When throwing a good sports bash, People For the Ethical Treatment of Animals (PETA) members rarely make the guest list. Though entertaining, the lovably kooky, headline-grabbing animal rights activists are not exactly the types to tailgate and talk trifectas and track stats over bourbon and ribs. But that didn't stop them from crashing the party at Pimlico.
A PETA crew set up camp outside The 133rd Preakness Stakes to protest what they called the cruel and unusual treatment of thoroughbred race horses. Holding giant posters with photos of Eight Belles and the words: "Eight Belles: Raced to Death", the group pushed a platform that included outlawing drugs, whipping and under-aged females (in horse racing, that is.) They're calling for a congressional investigation, too, hoping to elevate the drugs issue to the level of the MLB steroids scandal. "The difference between baseball players and the drugging of the horses is that the players make the choice to take drugs," said comely PETA flack Ashley Bryne. "These horses don't have a choice."
As the day progressed and the booze flowed, some race fans turned on the protesters, yelling "eat a hamburger!". "vegetarians suck!" and chanting "PETA sucks!" One man shouted, "I've got 50 on Big Brown collapsing." Clever. A woman approached Byrne, seeming at first to side with PETA. "I love animals," she said. Byrne nodded in agreement. The woman continued: "Yeah, they're delicious."
Deep in Pimlico's inner sanctum—the jockey room—the riders lounged around, eating and watching television. Some watched bowling while others watched the races. One flipped the channel to NBC, where the coverage was discussing Eight Belles and how the US Jockey Club plans to form a panel to examine health and safety issues. In the opening of the debate, an announcer used the term "death sport" and compared thoroughbred racing to bullfighting. The jockeys exploded with groans, some clenched their fists while others waved their hands in dismissal at the monitors. Death Sport. The reaction was visceral.
Shortly before the Preakness Stakes, we caught up with Big Brown owner Michael Iavarone. We didn't want to ruin his high-spirits or jinx a possible Triple Crown sweep, but we had to ask about the PETA protest. One minute he was grinning like a proud, nervous father. The next, his mood darkened, his smile vanished and he shot us a look as if someone peed in his Black-Eyed Susan. He started to walk away, then stopped. Was he concerned about protests or potential congressional hearings?
"No," he shook his head. "I'm not worried about any of that.
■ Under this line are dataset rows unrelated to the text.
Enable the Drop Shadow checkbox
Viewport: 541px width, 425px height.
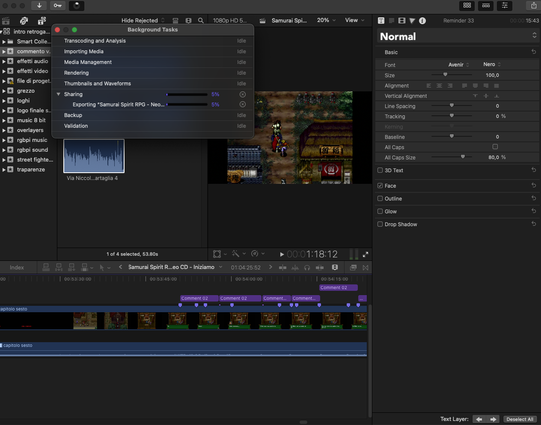380,224
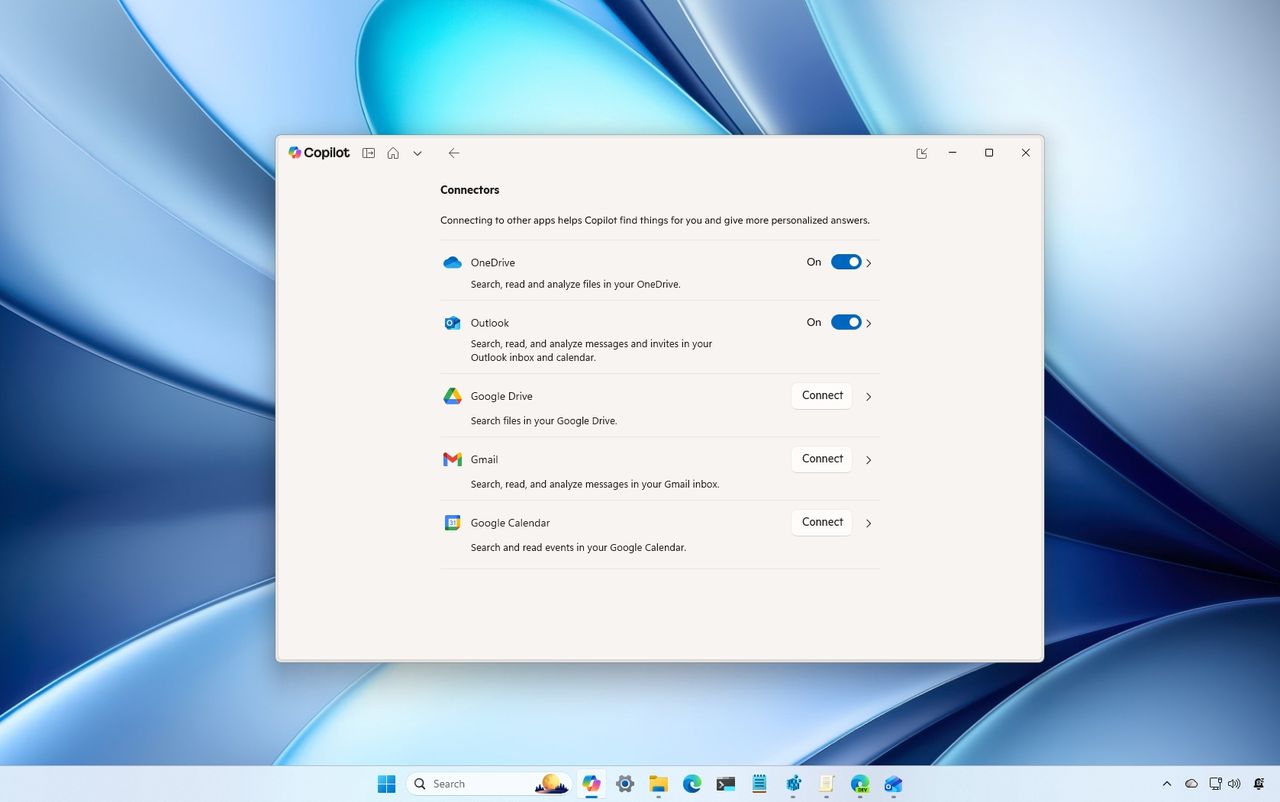1280x802 pixels.
Task: Click the Google Calendar icon
Action: pyautogui.click(x=452, y=522)
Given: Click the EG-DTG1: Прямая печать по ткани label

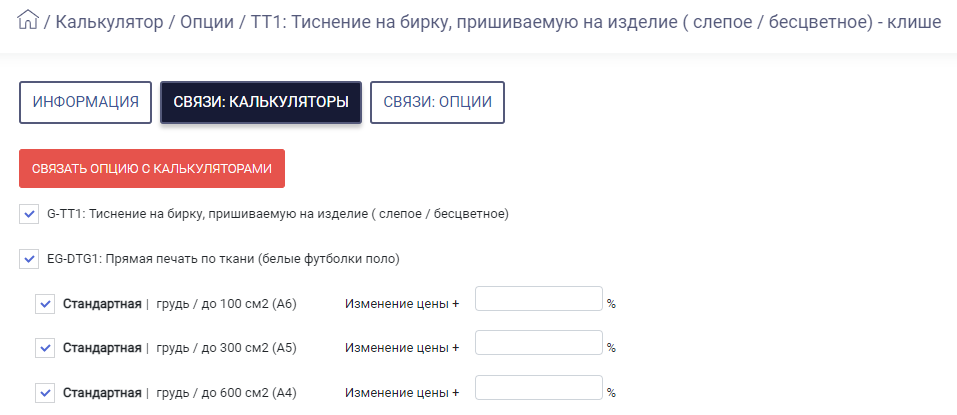Looking at the screenshot, I should 223,259.
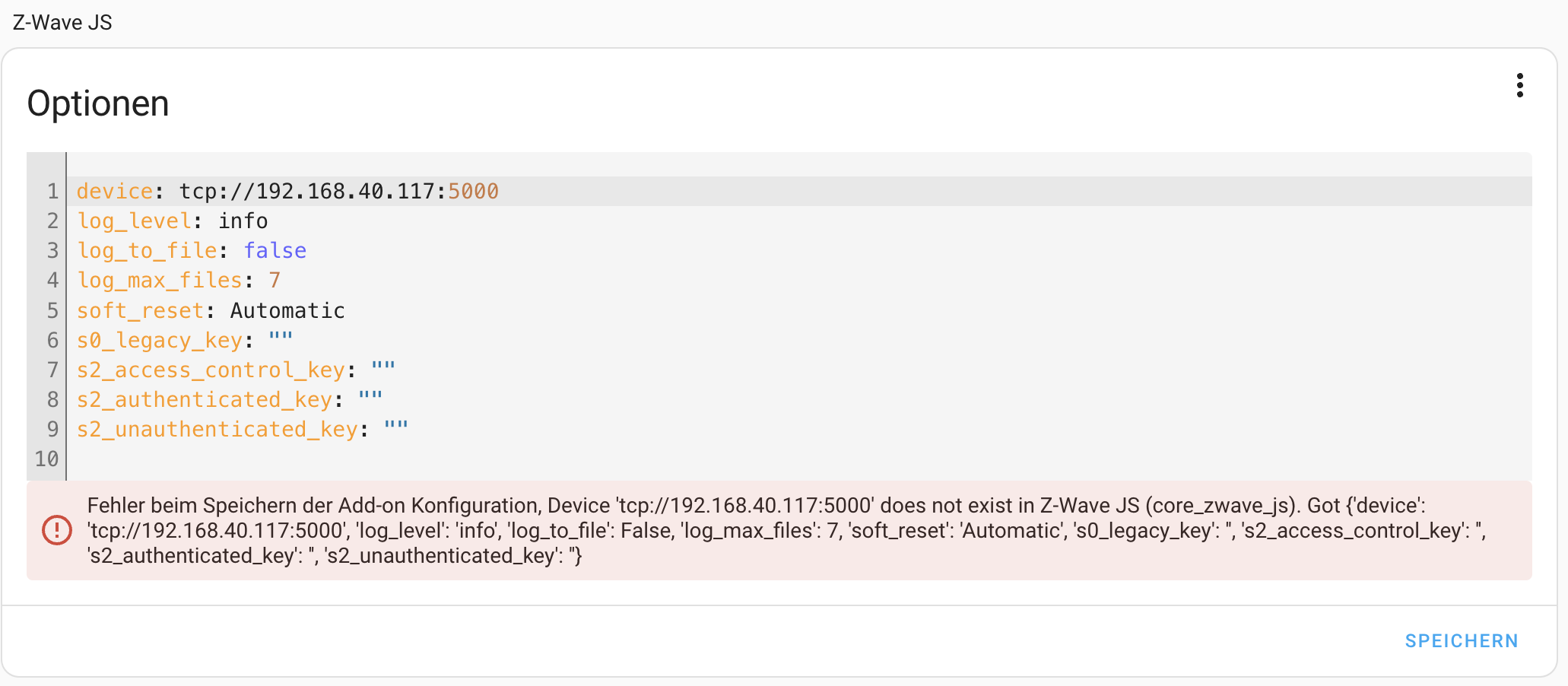Image resolution: width=1568 pixels, height=686 pixels.
Task: Open the three-dot options menu
Action: 1519,85
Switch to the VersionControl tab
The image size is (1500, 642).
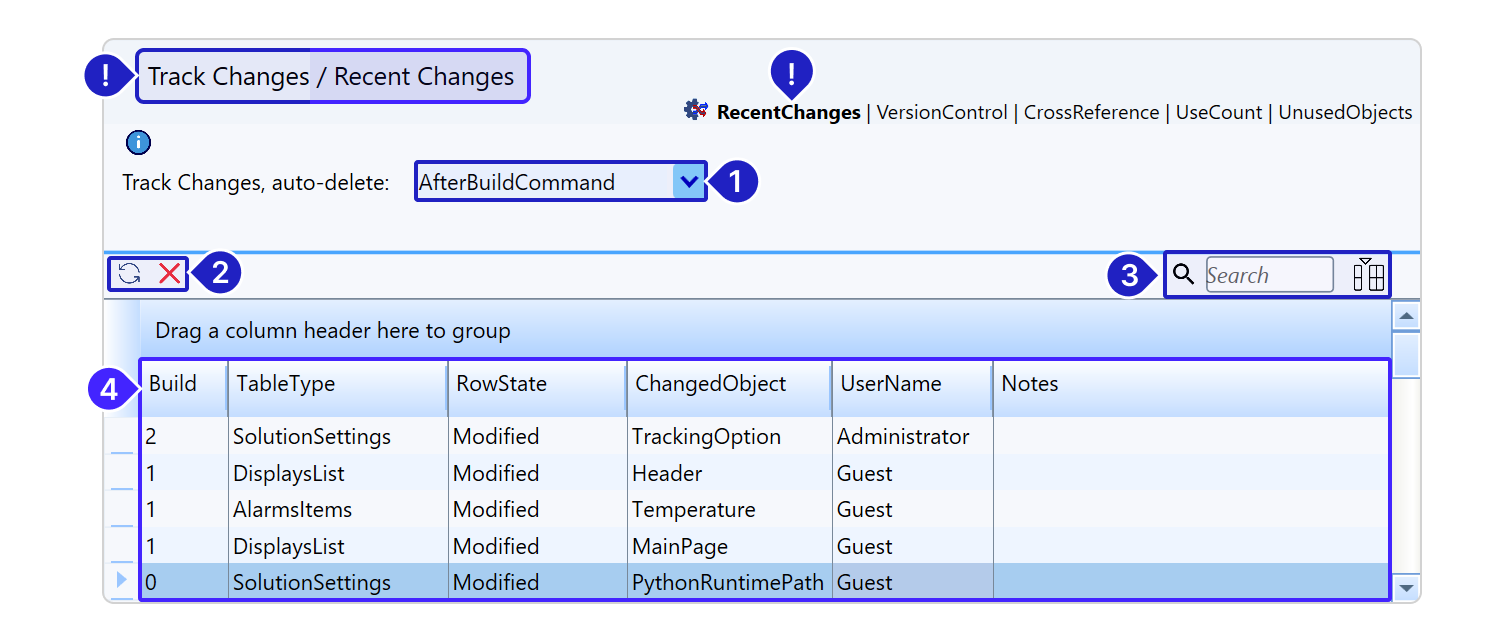coord(942,113)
How many protesters were out there anyway?" Answer: 20, maybe 25. With that, he walked off towards the winner circle with two menacing-looking associates.
Back with PETA, we wanted to clarify a few things: no whipping, drugs or under-age action? What are we supposed to do on Saturday nights?
"I can think of lots of better things to do on a Saturday," Byrne said as she flipped a lock of blond hair from her face. "And a lot more stimulating things, too."
Hey, Belmont is on a Saturday. Done. See you there!